Please copy the data shown below, word for word.

THE DATA:
▼
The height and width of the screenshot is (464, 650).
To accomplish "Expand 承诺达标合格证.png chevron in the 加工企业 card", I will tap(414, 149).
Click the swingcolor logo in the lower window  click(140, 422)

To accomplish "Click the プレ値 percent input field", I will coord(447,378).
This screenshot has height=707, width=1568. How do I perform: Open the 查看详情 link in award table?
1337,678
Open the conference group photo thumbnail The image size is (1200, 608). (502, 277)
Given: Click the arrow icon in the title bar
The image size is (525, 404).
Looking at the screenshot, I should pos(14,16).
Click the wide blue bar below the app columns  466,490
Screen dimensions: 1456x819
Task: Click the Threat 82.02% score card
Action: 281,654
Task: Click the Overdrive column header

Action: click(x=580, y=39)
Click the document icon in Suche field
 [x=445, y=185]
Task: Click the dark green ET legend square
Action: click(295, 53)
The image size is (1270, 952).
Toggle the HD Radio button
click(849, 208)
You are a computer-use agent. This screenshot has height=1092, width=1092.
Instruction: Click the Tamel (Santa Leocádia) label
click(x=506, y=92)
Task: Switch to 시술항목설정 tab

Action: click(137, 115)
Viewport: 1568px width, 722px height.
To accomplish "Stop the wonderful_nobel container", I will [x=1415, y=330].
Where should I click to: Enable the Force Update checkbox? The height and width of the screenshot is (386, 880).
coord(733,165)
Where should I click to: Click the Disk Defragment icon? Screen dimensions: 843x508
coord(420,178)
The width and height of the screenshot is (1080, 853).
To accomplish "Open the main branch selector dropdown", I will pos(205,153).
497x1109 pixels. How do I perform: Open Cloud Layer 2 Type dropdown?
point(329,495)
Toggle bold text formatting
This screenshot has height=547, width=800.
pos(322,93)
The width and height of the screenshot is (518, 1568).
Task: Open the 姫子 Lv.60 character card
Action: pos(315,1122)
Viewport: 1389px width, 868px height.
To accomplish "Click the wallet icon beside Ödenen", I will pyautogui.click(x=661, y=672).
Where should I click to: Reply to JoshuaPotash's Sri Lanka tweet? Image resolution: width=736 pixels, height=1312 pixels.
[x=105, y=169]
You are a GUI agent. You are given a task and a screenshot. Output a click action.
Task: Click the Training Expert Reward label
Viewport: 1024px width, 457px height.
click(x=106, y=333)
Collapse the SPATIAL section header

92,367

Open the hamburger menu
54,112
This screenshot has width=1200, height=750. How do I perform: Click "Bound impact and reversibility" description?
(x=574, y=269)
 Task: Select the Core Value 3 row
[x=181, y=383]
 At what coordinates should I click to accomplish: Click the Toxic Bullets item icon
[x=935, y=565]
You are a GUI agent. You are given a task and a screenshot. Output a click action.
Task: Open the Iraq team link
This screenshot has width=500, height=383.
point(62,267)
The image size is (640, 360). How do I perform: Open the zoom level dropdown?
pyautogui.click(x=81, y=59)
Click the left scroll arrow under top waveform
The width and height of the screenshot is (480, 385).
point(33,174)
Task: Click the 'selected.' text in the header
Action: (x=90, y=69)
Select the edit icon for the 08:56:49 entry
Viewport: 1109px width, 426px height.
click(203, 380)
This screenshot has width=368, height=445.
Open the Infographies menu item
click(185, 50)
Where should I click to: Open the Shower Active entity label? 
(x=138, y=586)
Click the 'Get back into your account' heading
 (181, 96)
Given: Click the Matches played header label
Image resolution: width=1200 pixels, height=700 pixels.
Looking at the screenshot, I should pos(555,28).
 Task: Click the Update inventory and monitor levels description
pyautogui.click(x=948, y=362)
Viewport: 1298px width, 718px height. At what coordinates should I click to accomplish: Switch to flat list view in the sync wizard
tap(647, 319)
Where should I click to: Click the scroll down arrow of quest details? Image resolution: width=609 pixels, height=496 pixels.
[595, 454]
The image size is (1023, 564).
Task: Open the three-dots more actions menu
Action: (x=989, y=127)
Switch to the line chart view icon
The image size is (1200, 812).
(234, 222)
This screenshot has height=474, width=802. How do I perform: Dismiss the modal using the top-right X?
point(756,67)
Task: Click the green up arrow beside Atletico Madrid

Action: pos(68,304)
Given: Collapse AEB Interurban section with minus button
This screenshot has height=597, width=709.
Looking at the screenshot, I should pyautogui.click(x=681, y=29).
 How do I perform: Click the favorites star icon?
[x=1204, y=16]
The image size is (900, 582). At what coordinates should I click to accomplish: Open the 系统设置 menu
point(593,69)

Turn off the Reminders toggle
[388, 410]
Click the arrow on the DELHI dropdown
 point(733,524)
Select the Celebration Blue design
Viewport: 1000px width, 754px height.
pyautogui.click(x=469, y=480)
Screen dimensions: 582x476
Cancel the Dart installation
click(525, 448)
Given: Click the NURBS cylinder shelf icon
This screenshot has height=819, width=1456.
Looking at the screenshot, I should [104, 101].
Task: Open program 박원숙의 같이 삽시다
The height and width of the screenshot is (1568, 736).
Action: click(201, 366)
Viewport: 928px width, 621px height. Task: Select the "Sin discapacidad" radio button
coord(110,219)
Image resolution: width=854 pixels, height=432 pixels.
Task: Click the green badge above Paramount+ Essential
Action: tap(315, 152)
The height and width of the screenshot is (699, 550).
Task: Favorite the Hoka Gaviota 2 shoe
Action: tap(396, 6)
▲
SOLUTION BELOW:
The height and width of the screenshot is (464, 650).
To accomplish "Expand 承诺达标合格证.png chevron in the 加工企业 card", I will tap(414, 149).
Click the swingcolor logo in the lower window  click(140, 422)

To accomplish "Click the プレ値 percent input field", I will coord(447,378).
This screenshot has height=707, width=1568. How do I perform: Open the 查看详情 link in award table?
1337,678
Open the conference group photo thumbnail The image size is (1200, 608). (502, 277)
Given: Click the arrow icon in the title bar
The image size is (525, 404).
Looking at the screenshot, I should pos(14,16).
Click the wide blue bar below the app columns  466,490
Screen dimensions: 1456x819
Task: Click the Threat 82.02% score card
Action: 281,654
Task: Click the Overdrive column header

Action: click(x=580, y=39)
Click the document icon in Suche field
 [x=445, y=185]
Task: Click the dark green ET legend square
Action: click(295, 53)
The image size is (1270, 952).
Toggle the HD Radio button
click(849, 208)
You are a computer-use agent. This screenshot has height=1092, width=1092.
Instruction: Click the Tamel (Santa Leocádia) label
click(x=506, y=92)
Task: Switch to 시술항목설정 tab

Action: click(137, 115)
Viewport: 1568px width, 722px height.
To accomplish "Stop the wonderful_nobel container", I will [x=1415, y=330].
Where should I click to: Enable the Force Update checkbox? The height and width of the screenshot is (386, 880).
coord(733,165)
Where should I click to: Click the Disk Defragment icon? Screen dimensions: 843x508
coord(420,178)
The width and height of the screenshot is (1080, 853).
To accomplish "Open the main branch selector dropdown", I will pos(205,153).
497x1109 pixels. How do I perform: Open Cloud Layer 2 Type dropdown?
point(329,495)
Toggle bold text formatting
This screenshot has height=547, width=800.
pos(322,93)
The width and height of the screenshot is (518, 1568).
Task: Open the 姫子 Lv.60 character card
Action: pos(315,1122)
Viewport: 1389px width, 868px height.
To accomplish "Click the wallet icon beside Ödenen", I will pyautogui.click(x=661, y=672).
Where should I click to: Reply to JoshuaPotash's Sri Lanka tweet? Image resolution: width=736 pixels, height=1312 pixels.
[x=105, y=169]
You are a GUI agent. You are given a task and a screenshot. Output a click action.
Task: Click the Training Expert Reward label
Viewport: 1024px width, 457px height.
click(x=106, y=333)
Collapse the SPATIAL section header

92,367

Open the hamburger menu
54,112
This screenshot has width=1200, height=750. How do I perform: Click "Bound impact and reversibility" description?
(x=574, y=269)
 Task: Select the Core Value 3 row
[x=181, y=383]
 At what coordinates should I click to accomplish: Click the Toxic Bullets item icon
[x=935, y=565]
You are a GUI agent. You are given a task and a screenshot. Output a click action.
Task: Open the Iraq team link
This screenshot has width=500, height=383.
point(62,267)
The image size is (640, 360). How do I perform: Open the zoom level dropdown?
pyautogui.click(x=81, y=59)
Click the left scroll arrow under top waveform
The width and height of the screenshot is (480, 385).
point(33,174)
Task: Click the 'selected.' text in the header
Action: (x=90, y=69)
Select the edit icon for the 08:56:49 entry
Viewport: 1109px width, 426px height.
click(203, 380)
This screenshot has width=368, height=445.
Open the Infographies menu item
click(185, 50)
Where should I click to: Open the Shower Active entity label? 
(x=138, y=586)
Click the 'Get back into your account' heading
 (181, 96)
Given: Click the Matches played header label
Image resolution: width=1200 pixels, height=700 pixels.
Looking at the screenshot, I should pos(555,28).
 Task: Click the Update inventory and monitor levels description
pyautogui.click(x=948, y=362)
Viewport: 1298px width, 718px height. At what coordinates should I click to accomplish: Switch to flat list view in the sync wizard
tap(647, 319)
Where should I click to: Click the scroll down arrow of quest details? Image resolution: width=609 pixels, height=496 pixels.
[595, 454]
The image size is (1023, 564).
Task: Open the three-dots more actions menu
Action: (x=989, y=127)
Switch to the line chart view icon
The image size is (1200, 812).
(234, 222)
This screenshot has height=474, width=802. How do I perform: Dismiss the modal using the top-right X?
point(756,67)
Task: Click the green up arrow beside Atletico Madrid

Action: pos(68,304)
Given: Collapse AEB Interurban section with minus button
This screenshot has height=597, width=709.
Looking at the screenshot, I should pyautogui.click(x=681, y=29).
 How do I perform: Click the favorites star icon?
[x=1204, y=16]
The image size is (900, 582). At what coordinates should I click to accomplish: Open the 系统设置 menu
point(593,69)

Turn off the Reminders toggle
[388, 410]
Click the arrow on the DELHI dropdown
 point(733,524)
Select the Celebration Blue design
Viewport: 1000px width, 754px height.
pyautogui.click(x=469, y=480)
Screen dimensions: 582x476
Cancel the Dart installation
click(525, 448)
Given: Click the NURBS cylinder shelf icon
This screenshot has height=819, width=1456.
Looking at the screenshot, I should [104, 101].
Task: Open program 박원숙의 같이 삽시다
The height and width of the screenshot is (1568, 736).
Action: click(201, 366)
Viewport: 928px width, 621px height. Task: Select the "Sin discapacidad" radio button
coord(110,219)
Image resolution: width=854 pixels, height=432 pixels.
Task: Click the green badge above Paramount+ Essential
Action: tap(315, 152)
The height and width of the screenshot is (699, 550).
Task: Favorite the Hoka Gaviota 2 shoe
Action: tap(396, 6)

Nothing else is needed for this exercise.